A brief summary of Milgram's seminal research on obedience to authority. Describe Milgram's methodology as well as his results and his interpretation of those results.

In the post-war era, atrocities such as the Soviet Gulags or the Nazi holocaust became the subject for studies on political and social power. More recently, the massacre at Jonestown and the torture scandals at Guantanamo base in Cuba have heightened interest in questions of power. Milgram's work centered around one thing: will or can an authority figure force people to inflict pain on others. This was an empirical study. The scientist (the authority figure) created a scenario where test subjects thought they were inflicting pain on another via electric shock.

The status of the scientist-researcher and the context of the university was thought to be sufficient to get test subjects to inflict pain more than they normally would. The conclusion was startling: people did inflict pain on others far more than they would outside of the authoritarian context. This spurred a major subsequent set of papers dealing with the results of this study, and specifically, what it has to do with obedience to authority (Milgram, 1974, esp 44-48).

Interpretation of Results (of Milgram)

One of Milgram's aims was to deal with obedience to authority not so much as a matter of course, but only in those areas where a person would normally not be obedient. The experiment was designed so that people pushing the shock buzzer would be uncomfortable doing so, as they caused more and more pain. At the same time, "pain" was being caused in that the subject believed they were inflicting pain on others, often at a severe level (though of course, no such shock was ever administered).
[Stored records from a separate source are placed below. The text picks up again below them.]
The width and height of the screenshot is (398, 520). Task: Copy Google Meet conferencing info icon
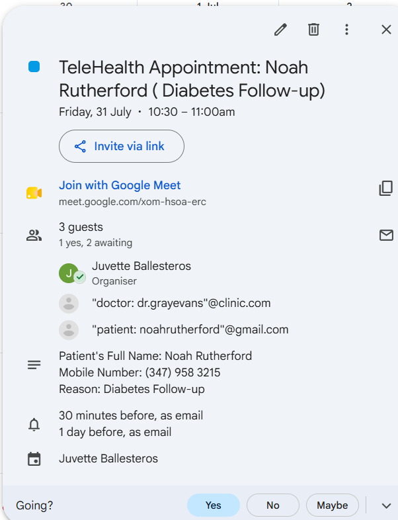pos(386,188)
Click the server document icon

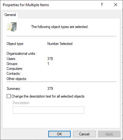pos(12,27)
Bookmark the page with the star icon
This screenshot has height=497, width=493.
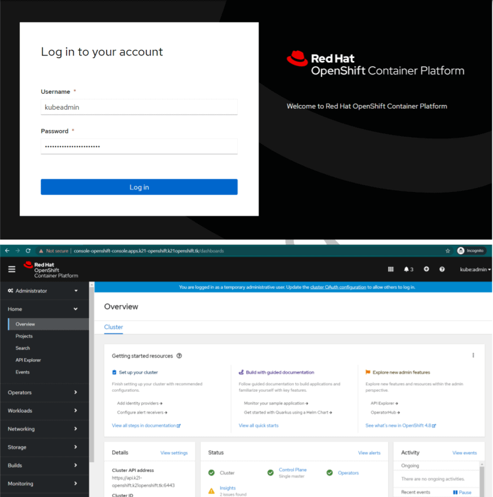pyautogui.click(x=448, y=251)
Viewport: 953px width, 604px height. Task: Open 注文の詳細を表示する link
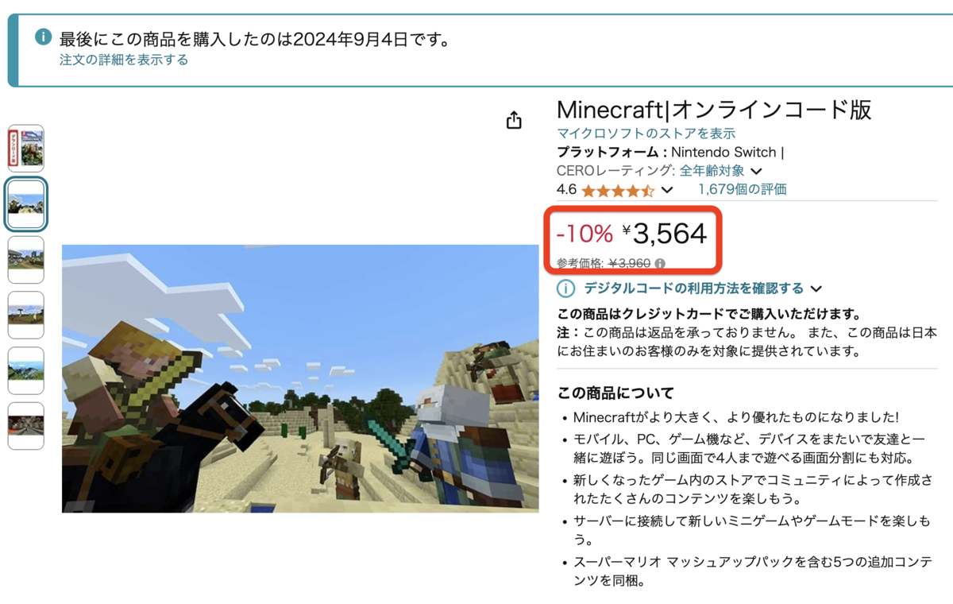[124, 60]
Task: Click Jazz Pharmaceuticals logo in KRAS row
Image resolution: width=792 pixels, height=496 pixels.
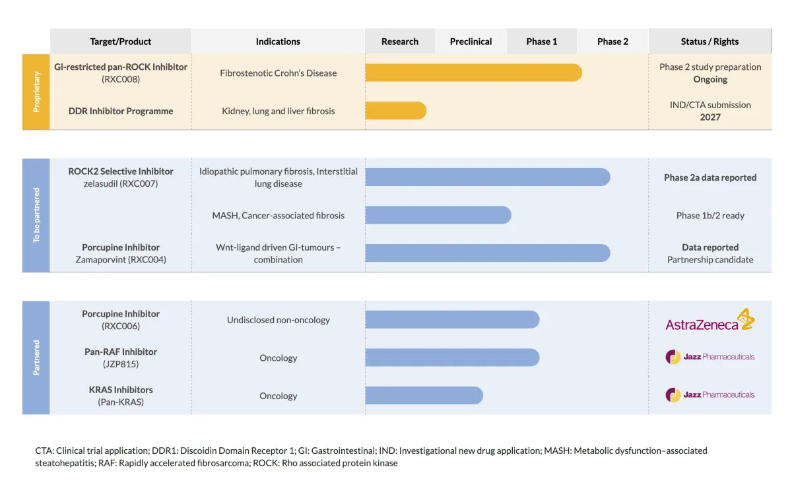Action: [x=710, y=395]
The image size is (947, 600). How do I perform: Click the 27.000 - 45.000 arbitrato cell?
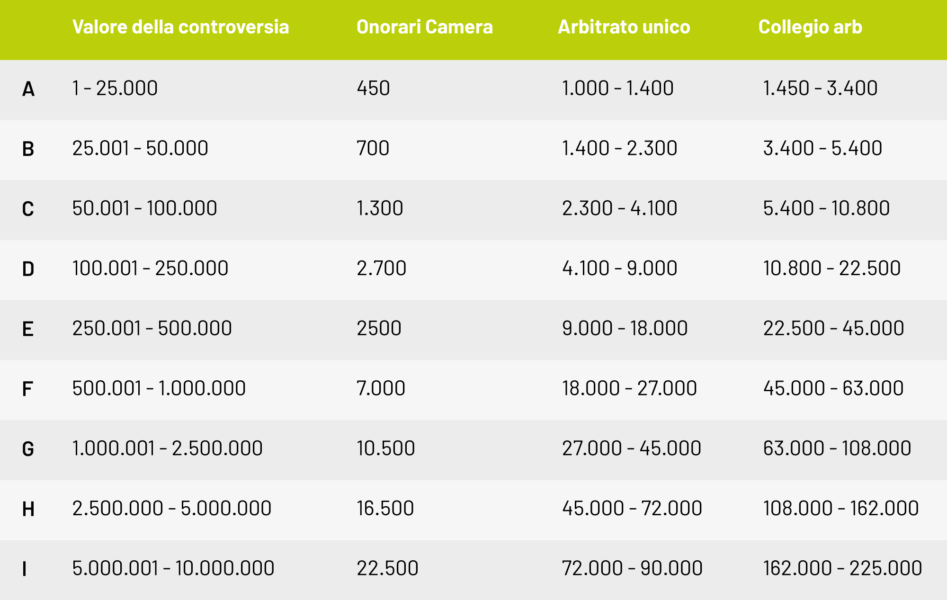[631, 448]

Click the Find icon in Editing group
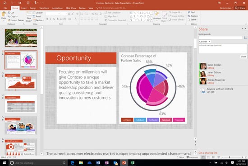point(191,12)
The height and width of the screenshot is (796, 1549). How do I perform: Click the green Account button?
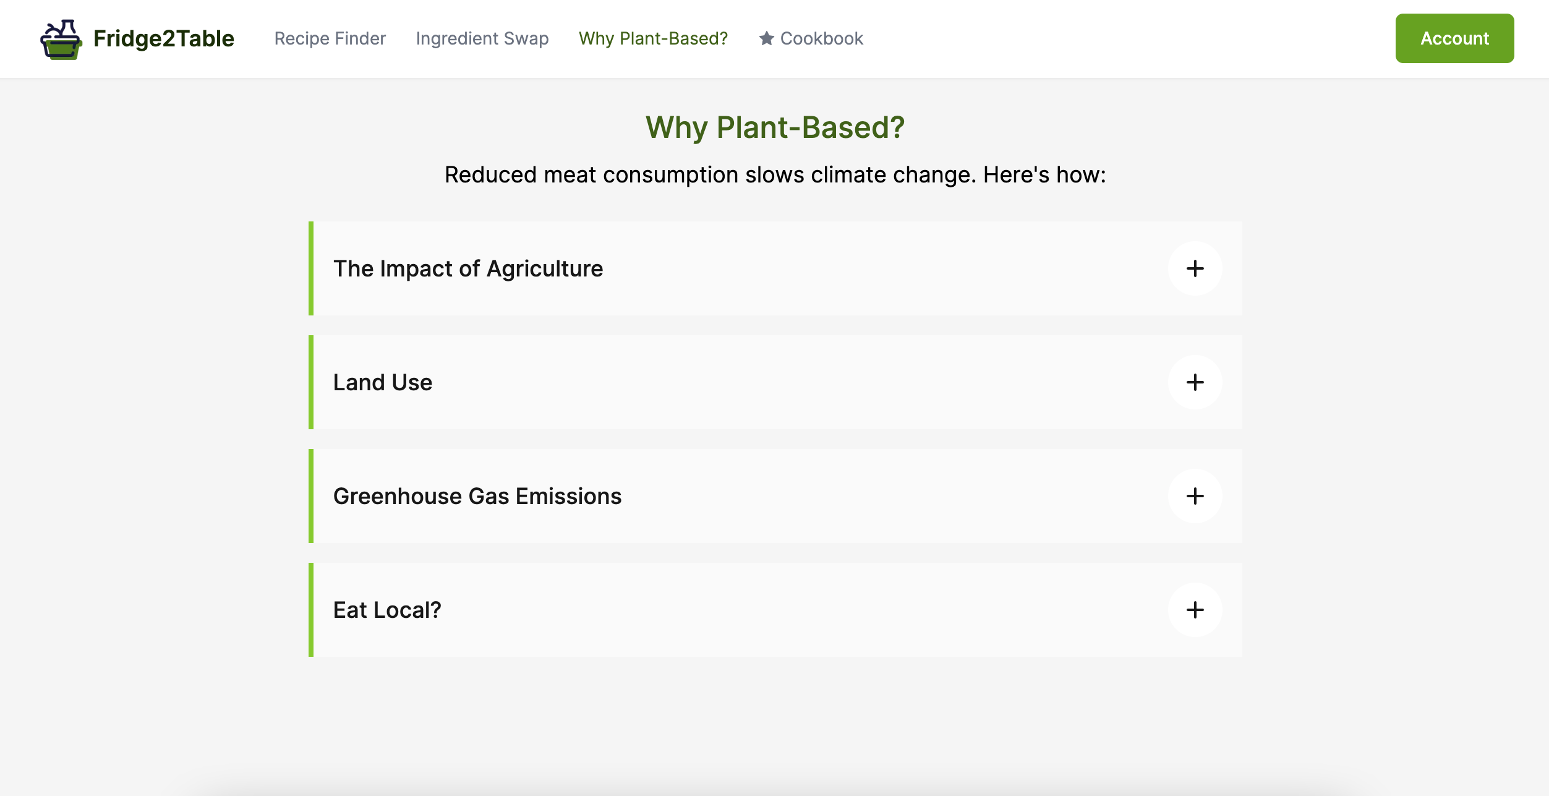point(1454,38)
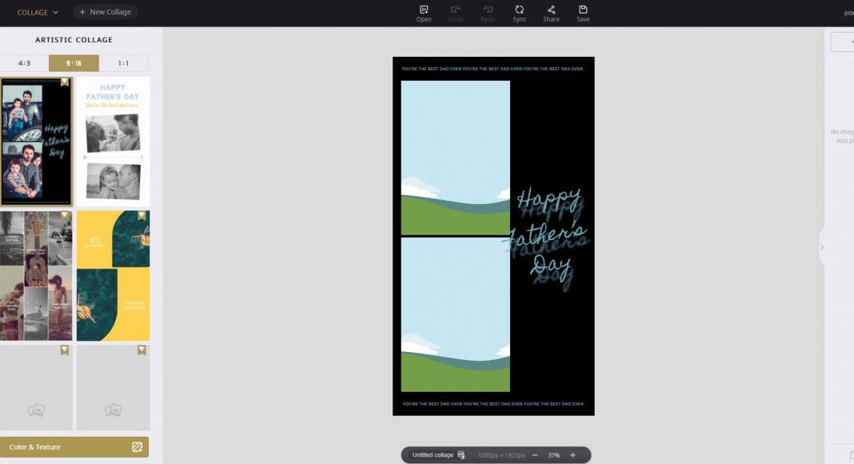The height and width of the screenshot is (464, 854).
Task: Select the 9:16 aspect ratio
Action: [74, 63]
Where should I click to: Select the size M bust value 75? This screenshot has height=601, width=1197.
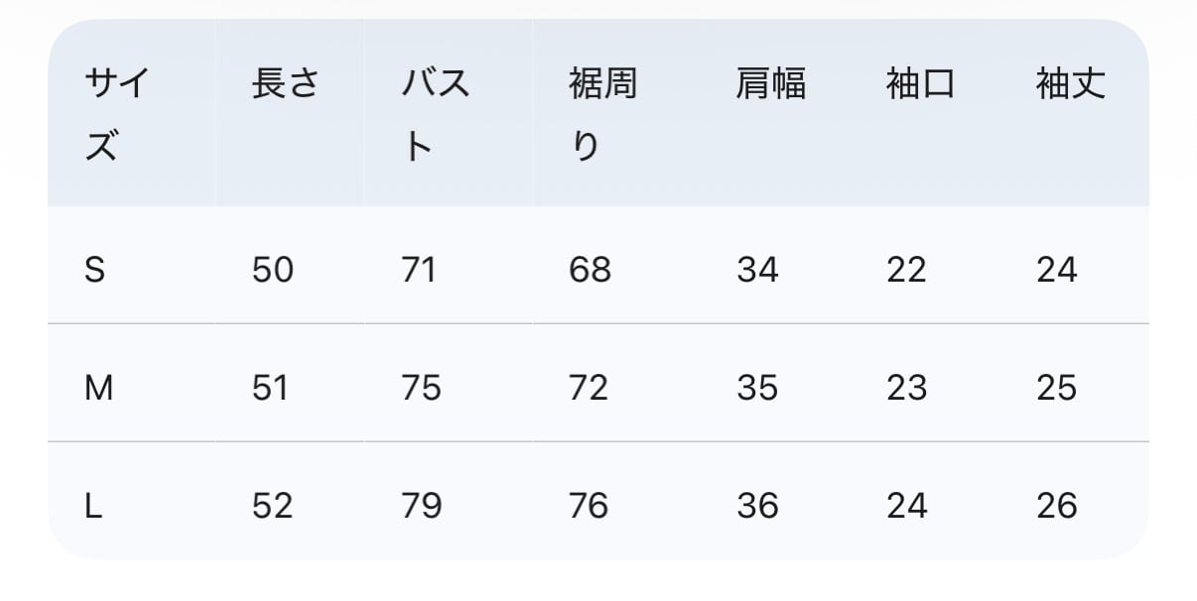tap(421, 388)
Using the Jonestown example, it was clearly the charismatic authority of Jim Jones himself that led to the poisonings. In his case, the institutions of power were limited, and the personal dimension was paramount. However, Jones' own well known connection to American politicians adds an institutional element to his authority. Mixing Christianity with Marxism and racial integration, the "People's Temple" was an attempt to reclaim "Eden" as a socialist paradise.

Milgram's methods were empirical, and were designed primarily to test the nature of obedience under orders. Given the wartime experience, pain became the main source of "moral discomfort" that was to be gently pushed by the authority figure. It should come as no surprise that both German and Soviet camps contained a scientific element where prisoners were used as scientific objects.

Hence, the importance of science is included with the specific significance of the researcher in a university. Of course, the problem is that the subjects were capable of refusing without harm to themselves. In the camp example, however, soldiers and guards that did not follow orders could be, at worst, executed. The experiment is not perfect, nor could it be (Milgram, 1974: 136-140).

Discuss what current research has being found regarding conforming to authority.

S.C. Patten (1977) challenged the nature of the experiment on other grounds - that the inferences to social life Milgram made make no sense. The scientist created a claim based on expertise, which is not the same as authority (Patten, 1977: 361). Expertise might be considered as only a subset of authority resting on very different grounds. In the camp example, Milgram is no help, since soldiers there acted under very different conditions, an certainly had nothing to do with the expertise of the command structure.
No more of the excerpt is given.